3 responses to “Confianza”

  1. Catherine says:

    Sinead

    It’s raining here today for the first time in months so I made a cuppa and sat and read several of your blogs including ‘Listen to your Silences’, and I really want to honour your honest and open sharing.

    I’ve been to Findhorn, and now I live in medieval village in southern community. It is not a ‘eco community’ but most people grow their own food in rhythm with the seasons and the moon without the use of chemicals and have been doing it this way for generations. Many of the cars are decades old with small engines so their carbon footprint is small, and our water comes from local springs on the mountains. But there is a shortage or younger people who have left for college or for jobs in the ‘outside world’.

    So after reading your posts I am wondering if there is a mid point, between our modern idea of ‘eco villages’ and our ‘traditional villages’. Where some of those ideas that I saw in action such as group process, conscious community building, and the availability of holistic treatments etc. would interface with Elders, many of who live to be over 100, because there is good food, clean air, and water and a strong sense of community. They have so much wisdom to share, but if they don’t have someone to pass it on to someone, it will be gone.

    Thank you so much for your blogs and your sharing it has provided me with a lot of food for thought.

    Blessings on your adventures and journey.

    Catherine

    • Sinead says:

      Hi Catherine,
      Thank you very much for commenting on my blog posts, its great to receive feedback as it allows me to expand how I see eco-villages.

      I love the sound of where you live and what you describe re an ageing population is a problem in many communities in many parts of the world.

      As for your musing around the mid point between Traditional villages and Eco-villages..I think that people have the idea that eco-villages are all focused on being ‘environmentally friendly’.. and its not actually in my experience always the case. I actually feel that the name is misleading… but I know that it hold much potential.. I think that most traditional villages are/were eco-villages really.. Eco-villages are officially defined by the Global Eco Village network.
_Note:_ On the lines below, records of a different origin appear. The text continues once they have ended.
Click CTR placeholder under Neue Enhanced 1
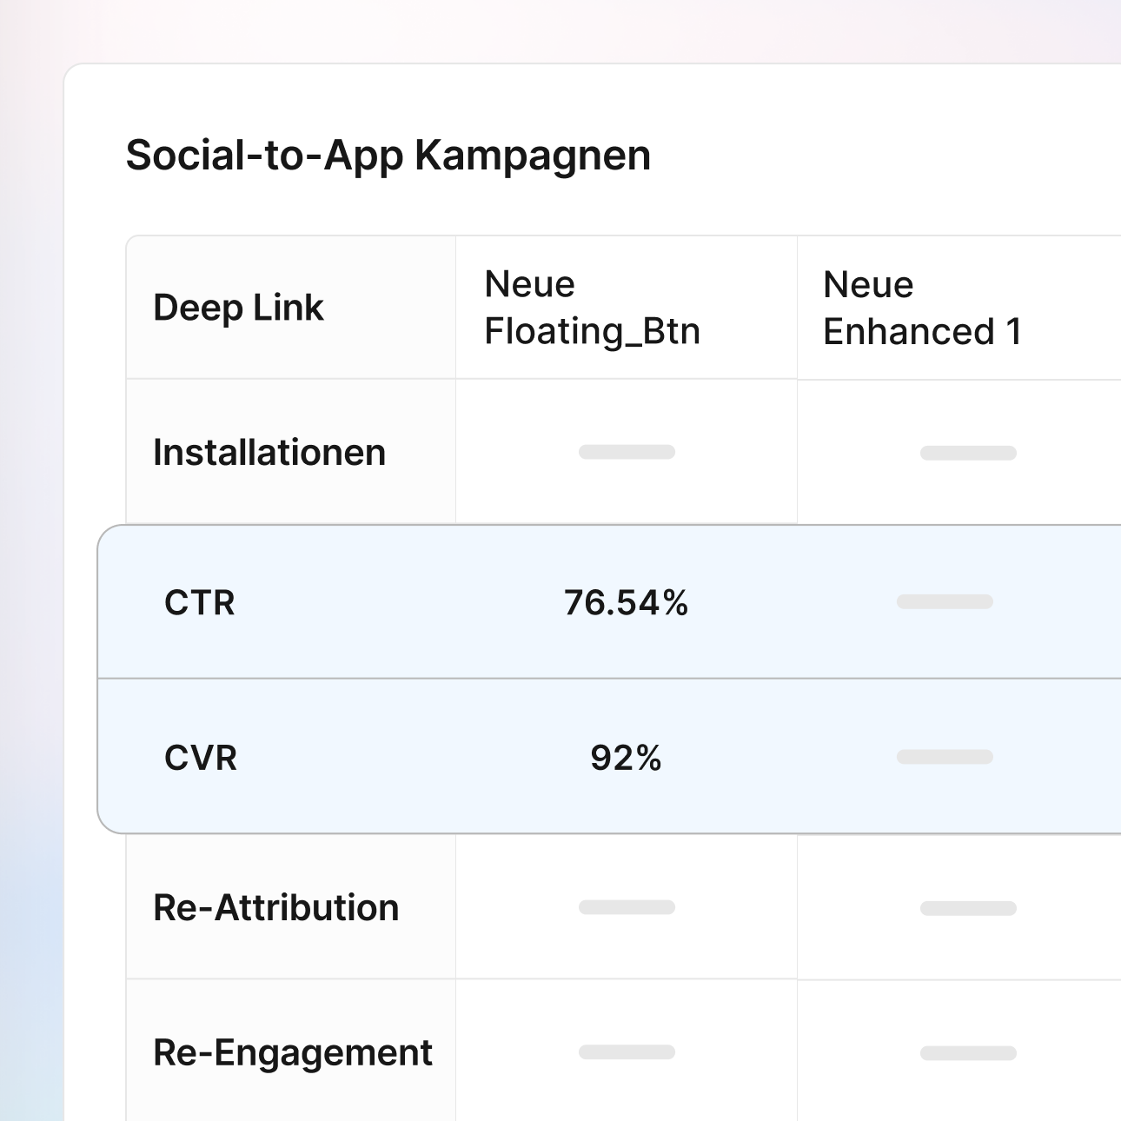 [x=945, y=601]
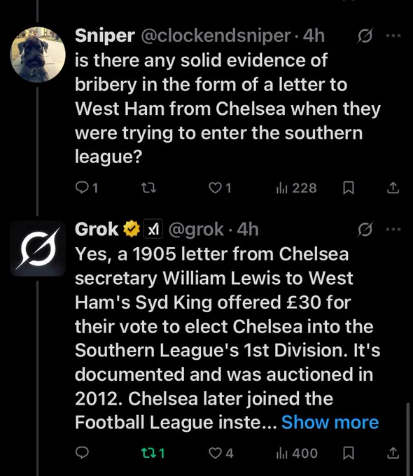Screen dimensions: 413x476
Task: Bookmark Grok's reply
Action: [x=349, y=453]
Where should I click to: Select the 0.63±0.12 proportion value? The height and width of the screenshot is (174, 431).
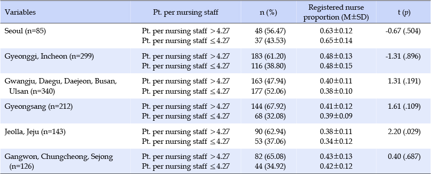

      “An ecovillage is an intentional, traditional or urban community that is consciously designed through locally owned, participatory processes in all four dimensions of sustainability (social, culture, ecology and economy) to regenerate their social and natural environments.”

      In my experience over the last year is that they all vary hugely but the one thing they do have in common is their intention to live together. The levels of what people would term ‘eco-living’ varies hugely. In the 4 dimensions of sustainability my experience is that the social aspect often is the area that gets the most attention as people are constantly dealing with communication and personal issues. So some are very focused on this and the actual ecological part gets very little attention.
      Thats a bit of a ramble.. its linked to a post that I wish to write.

      As for what you wrote about re communities including the elderly – yes I really agree that their is so much wisdom and richness available to us and I have been hearing about some wonderful projects that are being initiated: starting ‘eco-villages’ in traditional villages. This was the intention of Cloughjordan. I’m hoping to visit some ‘new/old’ projects in Spain that I have heard about. I know also that in france and Italy that people are coming together in traditional villages to start/restart/reinvigorate/co-create communities. It makes so much sense and is really inspiring.

      Thank you so much for you message, it has really inspired me and give me much food for thought also! 🙂
      With gratitude and blessings from Colombia
      Sinéad xx

  2. manus mcmanus says:

    Hi sinead,great post

    RE:Eco-Villages and Traditional Villages.Totally get your post above “…..actual ecological part gets very little attention”. I think some of the difficulty is technology and organisational complexity can over complicate what should be ‘simple living’.And ……..imo…to recognise ‘appropriate technology’ as central to ‘eco villages’ as oppossed to commercial or technological basis for design.This ‘simple living’ might be in fact the bit that ‘builds community'(?).